How do you see the impact of the Tokyo Trial on Japan reflected in its relationship with Allied powers today?

Japan today is a remarkably different country from what it was during World War II, breaking from imperialism and militarism to become a deeply peaceful, democratic, and responsible country. Yet many Japanese right-wingers still carry toxic opinions about wartime history. Japanese leaders have been more forthcoming about apologising to Americans and Australians for the wartime abuse of their prisoners, but the so-called “history issue” is still a major problem in Japan’s foreign policy in East Asia. Bad memories of the colonial past loom over Japan’s tense relationship with South Korea, and they allow an increasingly nationalistic China under Xi Jinping to hammer away at Japan.

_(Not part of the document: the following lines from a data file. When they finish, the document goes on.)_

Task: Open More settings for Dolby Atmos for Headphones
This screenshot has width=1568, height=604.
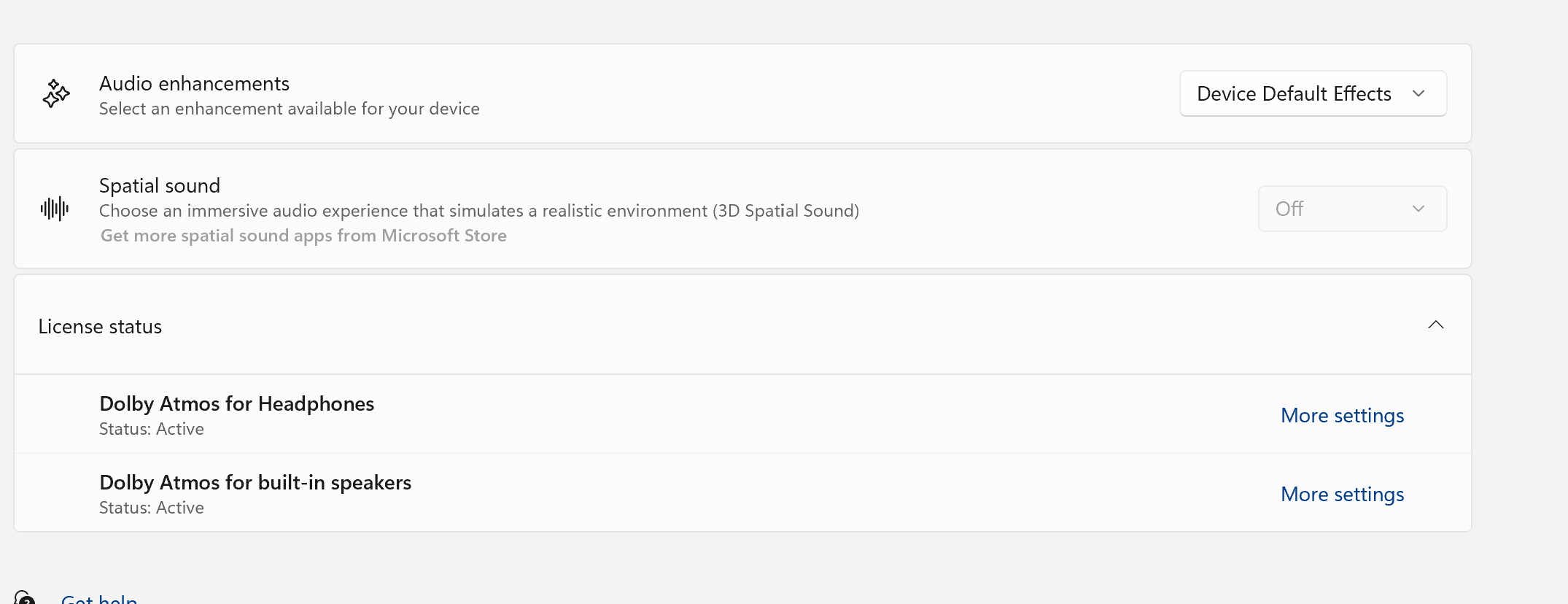Action: tap(1341, 414)
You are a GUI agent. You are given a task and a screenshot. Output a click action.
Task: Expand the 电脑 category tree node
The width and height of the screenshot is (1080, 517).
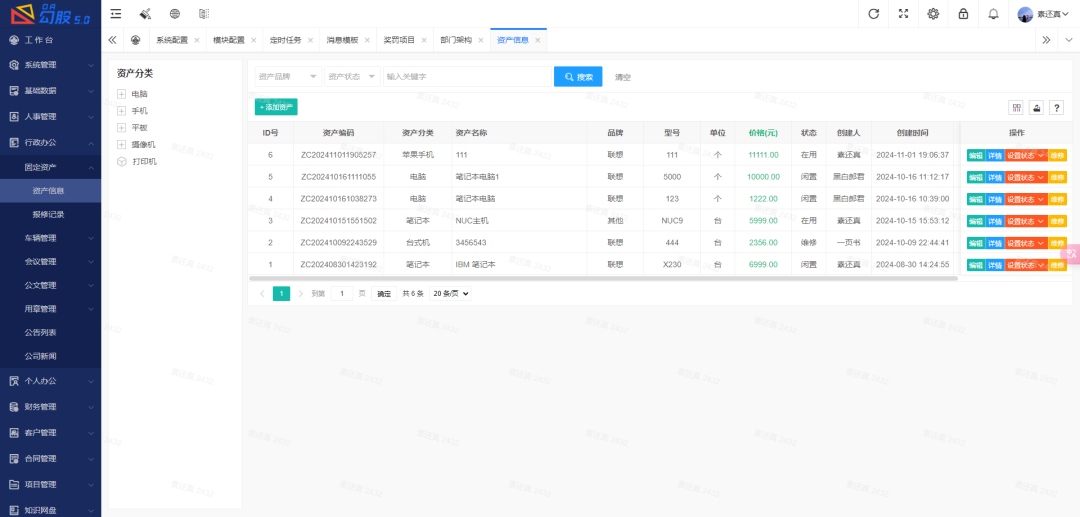tap(121, 94)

What was the process of balancing the narrative between historical documentation and storytelling like?

That balance is always hard, but it was particularly difficult with so many documents from all these archives. The goal was for the book to be comprehensive and definitive so that it would satisfy the best historians, but also as dramatic as these events deserve. If you look at the endnotes, a single paragraph will be stitched together from papers in Taipei, London, The Hague, and Canberra. But the idea is to make that seamless for the reader, so that they’re just immersed in the unfolding narrative, not noticing what’s going on under the hood.


How do the themes explored in the book resonate with current global issues related to war and justice?

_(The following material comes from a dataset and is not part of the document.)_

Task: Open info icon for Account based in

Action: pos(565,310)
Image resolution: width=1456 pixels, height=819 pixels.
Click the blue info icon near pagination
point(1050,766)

This book bites off more than it can chew just by talking about justice for World War II, but debates about the prospects for international justice are uncomfortably current. After a thirty-year statistical downturn in conflict after the end of the Cold War, there’s a global resurgence of violence and war—in Ukraine, Gaza, Yemen (where Saudi Arabia is often heavily backed by the United States), the Democratic Republic of Congo, Sudan, Nagorno-Karabakh, and more. So these debates after World War II about how to prevent war or to make it less damaging remain inescapable to this day. If only they weren’t.